Ein wenig zu meinem Werdegang: Aufgewachsen bin ich im Barockstädtchen Blieskastel in der Saarpfalz. Geistlich-kirchlich wurde ich vor allem durch die Patres im Kapuzinerkloster geprägt. Gerne erinnere ich mich daran, als ich damals Pater Johannes mit meinen 9 Jahren fragte, ob ich denn auf dem Kloster Messdiener werden könne. Er sagte: „Du kannst zum Messdienen kommen, wann du willst. Diesen Dienst versah ich mit Freude und bin auch heute sehr dankbar, wenn sich junge Menschen zu dieser Aufgabe entscheiden. Nach dem Abitur begann ich zunächst mit einem Gartenbaustudium, doch recht schnell beschäftigte mich intensiv die Frage, „wohin mein Weg denn hingehen solle“ und so entschied ich mich in den Orden der Kapuziner einzutreten. Eine franziskanisch-ignatianisch geprägte Zeit, für die ich sehr dankbar bin und hoffentlich einiges auch an guten „Haltungen“ mitbekommen habe, um auch weiter mit Menschen auf dem Glaubensweg zu sein, gemäß der Maxime „(geistliche) Leitung als Begleitung“ wahrzunehmen.

Nach fünf Jahren als Ordenspriester entschied ich mich 2012 als Weltpriester in meine Heimatdiözese Speyer zu wechseln. Kein leichter Schritt. So hieß es für mich drei Jahre in der Pfarrei Schifferstadt zu arbeiten und schließlich wurden mit von 2015-20 die Stellen „Berufungspastoral Speyer“ und das „Messdienerreferat“ im Ordinariat anvertraut, wofür ich sehr dankbar bin. Die vielfältigen Erfahrungen, die mir hier in den Aufgaben und Herausforderungen begegneten, kann ich hoffentlich in ihrer Pfarrei weiter einbringen, zur Entfaltung bringen und mit ihnen auch einiges ausprobieren. Darauf freue ich mich.

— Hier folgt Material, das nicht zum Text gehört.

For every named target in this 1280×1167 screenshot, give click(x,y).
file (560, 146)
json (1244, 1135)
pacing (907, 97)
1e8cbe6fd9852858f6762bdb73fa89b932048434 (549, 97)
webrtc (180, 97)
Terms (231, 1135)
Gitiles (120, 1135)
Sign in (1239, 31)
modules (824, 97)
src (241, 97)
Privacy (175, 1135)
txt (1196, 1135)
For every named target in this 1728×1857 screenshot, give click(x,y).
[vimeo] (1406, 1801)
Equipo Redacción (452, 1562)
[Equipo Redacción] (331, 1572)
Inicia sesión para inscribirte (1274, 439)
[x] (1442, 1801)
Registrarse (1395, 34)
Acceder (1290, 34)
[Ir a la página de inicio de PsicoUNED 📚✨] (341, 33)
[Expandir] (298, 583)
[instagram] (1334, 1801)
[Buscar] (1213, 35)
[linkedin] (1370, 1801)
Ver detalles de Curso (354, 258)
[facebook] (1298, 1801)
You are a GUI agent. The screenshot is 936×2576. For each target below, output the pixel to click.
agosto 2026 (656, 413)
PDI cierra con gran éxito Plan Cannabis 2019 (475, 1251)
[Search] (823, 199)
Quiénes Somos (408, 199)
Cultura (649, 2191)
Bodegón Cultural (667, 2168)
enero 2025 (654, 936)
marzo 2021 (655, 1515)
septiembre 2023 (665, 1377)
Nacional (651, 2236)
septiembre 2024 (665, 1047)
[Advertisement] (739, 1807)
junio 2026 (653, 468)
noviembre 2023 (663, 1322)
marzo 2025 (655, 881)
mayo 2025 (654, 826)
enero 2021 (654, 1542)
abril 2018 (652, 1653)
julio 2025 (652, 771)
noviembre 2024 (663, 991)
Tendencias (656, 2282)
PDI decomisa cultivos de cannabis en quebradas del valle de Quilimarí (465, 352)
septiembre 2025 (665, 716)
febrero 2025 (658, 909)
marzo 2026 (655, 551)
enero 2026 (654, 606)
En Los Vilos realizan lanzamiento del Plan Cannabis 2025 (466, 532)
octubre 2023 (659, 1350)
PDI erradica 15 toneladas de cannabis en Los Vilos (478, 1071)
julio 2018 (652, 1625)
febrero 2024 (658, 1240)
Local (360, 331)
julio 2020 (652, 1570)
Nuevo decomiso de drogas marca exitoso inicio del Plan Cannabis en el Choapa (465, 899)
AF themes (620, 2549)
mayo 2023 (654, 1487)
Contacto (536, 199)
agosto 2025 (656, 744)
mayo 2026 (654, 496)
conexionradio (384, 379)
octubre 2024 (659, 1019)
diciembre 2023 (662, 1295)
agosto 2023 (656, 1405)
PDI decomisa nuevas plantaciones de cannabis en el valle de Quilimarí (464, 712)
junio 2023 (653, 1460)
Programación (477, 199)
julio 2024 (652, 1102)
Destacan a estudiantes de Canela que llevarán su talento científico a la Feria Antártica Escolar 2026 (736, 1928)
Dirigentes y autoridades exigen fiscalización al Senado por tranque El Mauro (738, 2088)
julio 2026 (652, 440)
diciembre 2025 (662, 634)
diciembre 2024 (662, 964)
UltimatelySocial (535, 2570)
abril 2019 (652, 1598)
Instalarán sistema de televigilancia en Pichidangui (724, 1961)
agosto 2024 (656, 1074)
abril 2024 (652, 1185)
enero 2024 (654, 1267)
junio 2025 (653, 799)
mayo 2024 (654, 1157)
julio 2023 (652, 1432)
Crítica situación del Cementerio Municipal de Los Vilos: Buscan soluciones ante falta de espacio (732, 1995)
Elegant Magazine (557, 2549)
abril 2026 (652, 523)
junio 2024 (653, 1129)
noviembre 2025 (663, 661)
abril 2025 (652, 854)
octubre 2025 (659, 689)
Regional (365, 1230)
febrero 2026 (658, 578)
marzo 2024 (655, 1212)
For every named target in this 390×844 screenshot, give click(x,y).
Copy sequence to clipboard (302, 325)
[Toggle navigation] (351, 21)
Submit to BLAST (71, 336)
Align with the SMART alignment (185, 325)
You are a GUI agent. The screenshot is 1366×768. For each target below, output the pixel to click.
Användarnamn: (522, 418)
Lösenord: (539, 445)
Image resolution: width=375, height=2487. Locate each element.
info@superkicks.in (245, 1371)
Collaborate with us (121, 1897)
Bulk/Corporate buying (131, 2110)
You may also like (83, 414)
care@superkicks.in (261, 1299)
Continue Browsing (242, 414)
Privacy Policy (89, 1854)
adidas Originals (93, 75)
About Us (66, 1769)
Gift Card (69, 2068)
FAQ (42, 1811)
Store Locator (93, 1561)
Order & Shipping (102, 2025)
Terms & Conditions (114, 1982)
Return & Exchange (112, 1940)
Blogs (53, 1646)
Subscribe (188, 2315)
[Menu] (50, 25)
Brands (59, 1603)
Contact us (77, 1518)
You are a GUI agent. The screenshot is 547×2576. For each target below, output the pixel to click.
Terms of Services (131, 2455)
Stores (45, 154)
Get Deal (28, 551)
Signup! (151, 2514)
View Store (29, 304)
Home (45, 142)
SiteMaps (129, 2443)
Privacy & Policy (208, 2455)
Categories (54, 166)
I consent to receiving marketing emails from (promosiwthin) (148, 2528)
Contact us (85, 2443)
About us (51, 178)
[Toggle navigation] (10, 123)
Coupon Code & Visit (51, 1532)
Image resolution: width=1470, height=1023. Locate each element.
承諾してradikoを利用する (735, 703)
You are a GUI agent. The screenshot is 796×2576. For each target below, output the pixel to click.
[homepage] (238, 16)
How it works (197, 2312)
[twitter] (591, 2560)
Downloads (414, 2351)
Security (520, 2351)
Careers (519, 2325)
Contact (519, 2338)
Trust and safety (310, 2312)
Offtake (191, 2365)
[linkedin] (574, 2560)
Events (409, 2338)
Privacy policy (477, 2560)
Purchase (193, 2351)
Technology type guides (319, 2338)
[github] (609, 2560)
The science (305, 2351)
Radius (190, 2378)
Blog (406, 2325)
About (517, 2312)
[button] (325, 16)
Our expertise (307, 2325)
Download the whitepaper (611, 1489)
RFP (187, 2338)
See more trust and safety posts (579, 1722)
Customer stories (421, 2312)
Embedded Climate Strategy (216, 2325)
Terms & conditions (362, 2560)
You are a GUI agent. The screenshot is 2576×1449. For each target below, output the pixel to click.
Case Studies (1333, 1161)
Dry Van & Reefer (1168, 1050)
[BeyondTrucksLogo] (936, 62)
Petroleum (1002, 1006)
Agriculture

Weiterhin freue ich mich darauf mich wieder mehr „von der Wiege bis zu Bahre“ einsetzen zu können und so im direkten Kontakt mit den Menschen zu arbeiten.

In diesem Zusammenhang begleitet mich seit einiger Zeit ein weiterer Satz. Er stammt aus dem Propheten Nehemia: „Die Freude am Herrn ist eure Stärke. (Neh 8,10). Ich glaube, wir erleben alle, dass es auch „bei Kirche“ dann weitergeht, wenn eine jede und jeder auf seine eigene Berufung und Beziehung zu Christus und den Menschen schaut, diese reflektiert und in das gemeinsame Glaubensleben einbringt. Das ist Geschenk und Herausforderung zugleich: dem möchte ich mich mit ihnen gemeinsam stellen. Wir sind in Christus verbunden und daraus erwächst letztlich Stärke und Attraktivität. Davon bin ich überzeugt.